Killarmy, a Wu-satellite group, also has a third album on the way, and it unveiled the lead single, “It’s Militant,” in sprawling stop-and-start fashion. This seven-man crew opened with a few seconds of its best song, “Wake Up,” but lamentably never returned to this tune after this initial tease. Instead, it rattled off verses from tracks from its first album, Silent Weapons for Quiet Wars, which it optimistically described as a classic, saving only a minor segment of the program for tunes from the seldom-heard follow-up, Dirty Weaponry. Although the group delivered an adequate set, it was rather disappointing not to see U-God, Masta Killa, or Wu runner-up Streetlife emerge for cameos as they did on the albums, and what freestyle fury it mustered fizzled in comparison to the all-out assault that was to follow. For its part, Killarmy was disappointed in its draw, complaining frequently that the sound system was too subdued and the lights were too bright. Still, the group remains a solid second-tier hip-hop act, and its fiercest soldier, P.R. Terrorist, can hang with the big dogs when it comes to vocabulary and delivery.

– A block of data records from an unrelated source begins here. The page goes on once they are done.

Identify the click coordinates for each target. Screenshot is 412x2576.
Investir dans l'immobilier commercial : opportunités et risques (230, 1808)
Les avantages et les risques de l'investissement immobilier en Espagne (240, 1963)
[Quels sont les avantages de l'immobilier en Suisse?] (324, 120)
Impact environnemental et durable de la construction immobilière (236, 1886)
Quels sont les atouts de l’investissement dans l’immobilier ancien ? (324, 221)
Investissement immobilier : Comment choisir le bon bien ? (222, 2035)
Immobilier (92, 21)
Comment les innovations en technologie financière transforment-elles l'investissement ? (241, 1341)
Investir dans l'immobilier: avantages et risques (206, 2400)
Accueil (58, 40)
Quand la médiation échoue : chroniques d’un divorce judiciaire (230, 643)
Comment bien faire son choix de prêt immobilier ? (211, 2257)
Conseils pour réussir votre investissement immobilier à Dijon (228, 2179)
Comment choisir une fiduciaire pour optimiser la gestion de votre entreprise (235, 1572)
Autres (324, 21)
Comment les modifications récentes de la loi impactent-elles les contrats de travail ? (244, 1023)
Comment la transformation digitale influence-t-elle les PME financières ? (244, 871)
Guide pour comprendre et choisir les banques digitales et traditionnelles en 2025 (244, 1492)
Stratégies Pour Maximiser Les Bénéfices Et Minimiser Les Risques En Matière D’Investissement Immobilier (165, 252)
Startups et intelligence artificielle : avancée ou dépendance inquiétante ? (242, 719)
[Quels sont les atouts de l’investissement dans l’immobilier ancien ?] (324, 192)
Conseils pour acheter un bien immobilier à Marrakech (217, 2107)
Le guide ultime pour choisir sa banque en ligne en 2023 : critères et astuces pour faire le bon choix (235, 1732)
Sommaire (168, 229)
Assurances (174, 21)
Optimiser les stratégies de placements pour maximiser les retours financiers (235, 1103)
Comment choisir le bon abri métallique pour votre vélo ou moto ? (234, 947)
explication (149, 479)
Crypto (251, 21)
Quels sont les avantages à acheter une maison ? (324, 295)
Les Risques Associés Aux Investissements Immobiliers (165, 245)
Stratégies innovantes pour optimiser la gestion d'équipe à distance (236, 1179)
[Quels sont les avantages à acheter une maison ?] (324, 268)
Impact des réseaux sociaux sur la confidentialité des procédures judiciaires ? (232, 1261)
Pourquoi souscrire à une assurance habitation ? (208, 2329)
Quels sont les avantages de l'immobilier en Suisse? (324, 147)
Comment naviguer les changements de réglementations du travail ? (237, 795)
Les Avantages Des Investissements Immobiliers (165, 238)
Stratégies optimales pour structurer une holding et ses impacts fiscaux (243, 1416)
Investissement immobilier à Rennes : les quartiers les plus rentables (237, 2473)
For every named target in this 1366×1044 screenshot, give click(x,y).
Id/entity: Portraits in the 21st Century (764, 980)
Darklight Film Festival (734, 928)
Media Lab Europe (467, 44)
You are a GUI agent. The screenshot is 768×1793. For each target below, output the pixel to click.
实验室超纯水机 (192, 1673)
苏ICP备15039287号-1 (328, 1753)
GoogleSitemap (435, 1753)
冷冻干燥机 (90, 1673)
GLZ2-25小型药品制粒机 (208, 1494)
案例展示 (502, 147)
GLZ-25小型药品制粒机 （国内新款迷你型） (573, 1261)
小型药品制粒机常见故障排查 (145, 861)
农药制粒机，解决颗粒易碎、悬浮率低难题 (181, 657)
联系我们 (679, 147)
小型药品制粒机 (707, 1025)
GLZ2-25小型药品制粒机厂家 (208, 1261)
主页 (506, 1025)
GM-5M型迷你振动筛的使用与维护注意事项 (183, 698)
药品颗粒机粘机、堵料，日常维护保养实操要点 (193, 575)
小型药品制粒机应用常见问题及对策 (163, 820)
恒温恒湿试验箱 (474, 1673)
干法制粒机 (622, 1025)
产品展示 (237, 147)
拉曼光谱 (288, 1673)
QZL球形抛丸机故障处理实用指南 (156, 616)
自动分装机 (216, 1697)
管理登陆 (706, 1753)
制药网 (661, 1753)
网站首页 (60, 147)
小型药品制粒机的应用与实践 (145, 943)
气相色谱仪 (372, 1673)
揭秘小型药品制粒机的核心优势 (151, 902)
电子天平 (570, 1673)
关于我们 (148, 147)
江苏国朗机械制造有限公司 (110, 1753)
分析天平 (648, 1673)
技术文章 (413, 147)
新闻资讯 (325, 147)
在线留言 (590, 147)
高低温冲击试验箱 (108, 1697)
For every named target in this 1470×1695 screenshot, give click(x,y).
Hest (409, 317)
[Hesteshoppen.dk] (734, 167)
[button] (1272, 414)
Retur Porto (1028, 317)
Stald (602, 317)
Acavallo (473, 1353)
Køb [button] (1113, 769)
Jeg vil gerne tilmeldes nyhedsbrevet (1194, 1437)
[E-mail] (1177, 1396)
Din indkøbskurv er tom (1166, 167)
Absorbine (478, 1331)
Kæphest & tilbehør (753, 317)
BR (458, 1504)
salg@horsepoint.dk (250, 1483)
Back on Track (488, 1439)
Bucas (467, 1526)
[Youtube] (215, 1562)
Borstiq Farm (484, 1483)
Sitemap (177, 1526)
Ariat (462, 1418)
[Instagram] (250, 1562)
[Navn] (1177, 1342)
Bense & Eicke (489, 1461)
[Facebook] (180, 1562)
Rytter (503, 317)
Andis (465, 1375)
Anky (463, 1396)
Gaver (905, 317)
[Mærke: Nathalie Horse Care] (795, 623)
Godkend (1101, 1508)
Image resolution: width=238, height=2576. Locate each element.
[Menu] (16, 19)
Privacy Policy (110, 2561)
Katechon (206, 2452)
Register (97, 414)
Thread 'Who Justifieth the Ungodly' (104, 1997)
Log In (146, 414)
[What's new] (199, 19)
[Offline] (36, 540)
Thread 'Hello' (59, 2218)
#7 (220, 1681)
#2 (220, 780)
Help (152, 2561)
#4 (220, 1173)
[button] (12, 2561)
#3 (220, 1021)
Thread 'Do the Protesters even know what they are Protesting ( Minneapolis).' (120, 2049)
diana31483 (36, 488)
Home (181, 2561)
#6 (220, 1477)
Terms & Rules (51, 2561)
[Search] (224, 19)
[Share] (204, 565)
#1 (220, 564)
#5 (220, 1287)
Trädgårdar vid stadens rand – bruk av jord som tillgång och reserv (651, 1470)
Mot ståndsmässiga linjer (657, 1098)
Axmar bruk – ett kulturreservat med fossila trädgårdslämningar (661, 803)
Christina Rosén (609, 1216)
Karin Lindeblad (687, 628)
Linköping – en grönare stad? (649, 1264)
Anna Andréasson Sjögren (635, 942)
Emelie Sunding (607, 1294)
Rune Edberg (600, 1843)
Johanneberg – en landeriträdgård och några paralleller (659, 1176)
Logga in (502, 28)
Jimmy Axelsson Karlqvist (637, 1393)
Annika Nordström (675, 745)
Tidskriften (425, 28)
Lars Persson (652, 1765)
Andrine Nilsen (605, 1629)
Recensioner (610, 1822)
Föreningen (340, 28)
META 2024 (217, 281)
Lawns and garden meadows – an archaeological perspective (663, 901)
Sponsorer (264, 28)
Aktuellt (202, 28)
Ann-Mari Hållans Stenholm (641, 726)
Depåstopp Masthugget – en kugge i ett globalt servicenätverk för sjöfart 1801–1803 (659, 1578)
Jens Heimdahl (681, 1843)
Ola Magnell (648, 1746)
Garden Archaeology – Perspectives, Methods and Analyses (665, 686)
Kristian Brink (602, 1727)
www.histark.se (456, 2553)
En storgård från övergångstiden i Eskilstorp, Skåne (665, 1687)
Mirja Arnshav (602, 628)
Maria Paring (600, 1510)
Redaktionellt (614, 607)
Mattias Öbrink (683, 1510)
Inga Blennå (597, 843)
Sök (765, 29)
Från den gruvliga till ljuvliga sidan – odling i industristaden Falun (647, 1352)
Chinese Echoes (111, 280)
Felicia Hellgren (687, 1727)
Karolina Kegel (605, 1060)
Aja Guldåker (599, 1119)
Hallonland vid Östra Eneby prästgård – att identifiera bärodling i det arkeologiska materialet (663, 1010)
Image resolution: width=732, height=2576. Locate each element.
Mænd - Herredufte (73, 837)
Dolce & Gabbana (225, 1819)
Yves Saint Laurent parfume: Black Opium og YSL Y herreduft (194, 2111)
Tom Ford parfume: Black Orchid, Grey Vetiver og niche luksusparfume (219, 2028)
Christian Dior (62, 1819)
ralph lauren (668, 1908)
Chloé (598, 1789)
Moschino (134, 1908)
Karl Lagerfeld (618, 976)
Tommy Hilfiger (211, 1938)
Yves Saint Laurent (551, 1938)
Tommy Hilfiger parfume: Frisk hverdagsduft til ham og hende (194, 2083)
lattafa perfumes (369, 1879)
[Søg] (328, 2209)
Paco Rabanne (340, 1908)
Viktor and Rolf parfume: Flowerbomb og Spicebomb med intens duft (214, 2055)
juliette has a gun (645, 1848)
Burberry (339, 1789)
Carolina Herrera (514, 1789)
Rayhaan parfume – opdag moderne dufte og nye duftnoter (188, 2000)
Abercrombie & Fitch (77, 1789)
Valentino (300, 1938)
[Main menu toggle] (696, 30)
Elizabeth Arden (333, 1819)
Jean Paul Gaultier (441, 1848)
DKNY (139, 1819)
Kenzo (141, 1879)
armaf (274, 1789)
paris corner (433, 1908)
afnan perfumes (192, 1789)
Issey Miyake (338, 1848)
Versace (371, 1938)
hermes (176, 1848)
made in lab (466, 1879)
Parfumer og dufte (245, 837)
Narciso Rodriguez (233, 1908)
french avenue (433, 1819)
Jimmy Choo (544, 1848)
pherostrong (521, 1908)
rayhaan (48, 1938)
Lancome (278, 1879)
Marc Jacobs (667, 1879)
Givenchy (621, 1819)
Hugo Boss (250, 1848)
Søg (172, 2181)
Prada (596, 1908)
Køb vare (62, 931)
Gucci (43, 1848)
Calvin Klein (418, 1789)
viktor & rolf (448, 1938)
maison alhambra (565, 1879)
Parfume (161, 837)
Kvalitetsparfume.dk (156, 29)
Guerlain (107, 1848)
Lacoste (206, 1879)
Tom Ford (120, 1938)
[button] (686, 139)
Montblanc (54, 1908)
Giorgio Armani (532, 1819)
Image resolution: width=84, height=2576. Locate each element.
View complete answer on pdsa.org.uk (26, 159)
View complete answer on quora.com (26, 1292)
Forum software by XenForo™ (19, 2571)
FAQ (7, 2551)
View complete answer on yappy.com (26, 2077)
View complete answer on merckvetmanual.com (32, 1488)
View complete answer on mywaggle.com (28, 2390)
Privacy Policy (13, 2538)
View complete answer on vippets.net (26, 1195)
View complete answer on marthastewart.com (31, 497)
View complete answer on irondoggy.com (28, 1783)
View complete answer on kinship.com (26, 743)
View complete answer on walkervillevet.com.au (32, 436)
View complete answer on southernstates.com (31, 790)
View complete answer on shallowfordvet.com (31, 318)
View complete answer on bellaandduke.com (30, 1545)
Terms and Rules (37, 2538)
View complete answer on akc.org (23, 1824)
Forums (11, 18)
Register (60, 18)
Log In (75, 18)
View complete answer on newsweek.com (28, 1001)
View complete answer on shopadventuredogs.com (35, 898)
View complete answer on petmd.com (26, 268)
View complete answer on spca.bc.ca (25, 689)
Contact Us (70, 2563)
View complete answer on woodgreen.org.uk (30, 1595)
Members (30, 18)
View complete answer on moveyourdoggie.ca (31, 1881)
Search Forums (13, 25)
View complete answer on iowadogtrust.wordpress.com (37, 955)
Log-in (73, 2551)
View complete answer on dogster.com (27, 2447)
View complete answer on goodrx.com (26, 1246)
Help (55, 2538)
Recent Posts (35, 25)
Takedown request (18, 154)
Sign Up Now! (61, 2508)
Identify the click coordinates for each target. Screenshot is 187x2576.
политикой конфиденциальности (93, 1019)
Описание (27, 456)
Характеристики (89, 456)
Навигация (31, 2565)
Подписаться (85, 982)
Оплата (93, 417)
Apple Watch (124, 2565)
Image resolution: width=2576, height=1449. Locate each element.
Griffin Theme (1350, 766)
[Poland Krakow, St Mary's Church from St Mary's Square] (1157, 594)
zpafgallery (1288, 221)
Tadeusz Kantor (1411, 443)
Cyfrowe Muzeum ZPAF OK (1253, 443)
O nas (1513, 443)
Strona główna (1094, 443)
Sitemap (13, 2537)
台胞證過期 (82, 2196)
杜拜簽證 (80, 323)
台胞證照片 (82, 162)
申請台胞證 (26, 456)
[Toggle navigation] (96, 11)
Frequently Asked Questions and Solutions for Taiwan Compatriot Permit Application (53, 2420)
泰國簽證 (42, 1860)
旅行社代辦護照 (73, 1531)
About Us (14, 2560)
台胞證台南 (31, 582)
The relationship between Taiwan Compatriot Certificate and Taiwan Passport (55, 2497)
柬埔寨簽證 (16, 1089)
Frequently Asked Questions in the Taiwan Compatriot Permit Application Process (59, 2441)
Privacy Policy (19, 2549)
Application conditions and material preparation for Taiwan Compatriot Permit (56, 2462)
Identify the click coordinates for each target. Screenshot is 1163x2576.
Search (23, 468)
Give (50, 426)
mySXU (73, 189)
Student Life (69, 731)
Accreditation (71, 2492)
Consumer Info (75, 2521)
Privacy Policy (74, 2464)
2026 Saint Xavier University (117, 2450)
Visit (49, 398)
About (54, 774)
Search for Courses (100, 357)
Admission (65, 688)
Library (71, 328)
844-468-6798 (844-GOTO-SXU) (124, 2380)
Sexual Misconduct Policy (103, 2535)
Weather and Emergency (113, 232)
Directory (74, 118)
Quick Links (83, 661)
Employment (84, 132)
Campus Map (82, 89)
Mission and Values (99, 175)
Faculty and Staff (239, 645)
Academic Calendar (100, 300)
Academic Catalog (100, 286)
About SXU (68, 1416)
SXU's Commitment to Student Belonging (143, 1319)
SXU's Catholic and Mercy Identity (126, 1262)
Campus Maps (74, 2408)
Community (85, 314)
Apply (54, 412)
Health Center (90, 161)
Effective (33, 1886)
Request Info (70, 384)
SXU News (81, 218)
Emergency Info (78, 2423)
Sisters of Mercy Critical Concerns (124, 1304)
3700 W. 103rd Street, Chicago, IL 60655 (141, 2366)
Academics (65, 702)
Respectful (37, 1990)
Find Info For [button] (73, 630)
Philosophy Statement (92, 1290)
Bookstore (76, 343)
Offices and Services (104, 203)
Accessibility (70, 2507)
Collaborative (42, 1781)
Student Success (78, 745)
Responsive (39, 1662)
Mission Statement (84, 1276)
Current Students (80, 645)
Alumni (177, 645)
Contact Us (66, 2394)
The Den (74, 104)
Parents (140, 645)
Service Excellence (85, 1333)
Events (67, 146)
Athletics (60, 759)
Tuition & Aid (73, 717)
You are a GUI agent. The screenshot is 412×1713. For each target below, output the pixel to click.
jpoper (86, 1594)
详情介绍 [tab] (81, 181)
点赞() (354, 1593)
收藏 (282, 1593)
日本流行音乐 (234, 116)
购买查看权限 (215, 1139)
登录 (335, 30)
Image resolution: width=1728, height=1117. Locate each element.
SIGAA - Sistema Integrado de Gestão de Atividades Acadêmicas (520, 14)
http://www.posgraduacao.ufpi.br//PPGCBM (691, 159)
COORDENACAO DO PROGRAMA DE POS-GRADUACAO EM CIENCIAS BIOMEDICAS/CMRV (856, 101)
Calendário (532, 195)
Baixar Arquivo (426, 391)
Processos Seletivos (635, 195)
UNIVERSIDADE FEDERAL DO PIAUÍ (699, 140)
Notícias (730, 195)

The area’s answer to the 36 Chambers, Topeka’s DVS Mindz, delivered a fierce set teeming with intensity and emotion. Using stop-and-start beats and group recital in an impressive fashion, the crew spit fire on tracks such as “Tired of Talking,” and its DJ showed and proved on the turntables after the set was done. Like Wu-Tang, DVS treated fans to some “real live a cappella hip-hop lyrics,” with one rant that blasted the music industry for sleeping on the Midwest and several others that brutally lambasted Pitch writer Shawn Edwards, who the group felt gave it a bum rap in his piece “One More Chance.” Fortunately, DVS Mindz shouldn’t have much cause for giving other scribes the kind of treatment Eminem gave XXL and Billboard‘s Timothy White, because its beats and rhymes were tight enough that even jaded critics probably couldn’t stop themselves from bobbing their heads. This was the group’s big-time showcase, and it proved to a tightly packed crowd and two touring bands that it deserves major-label interest.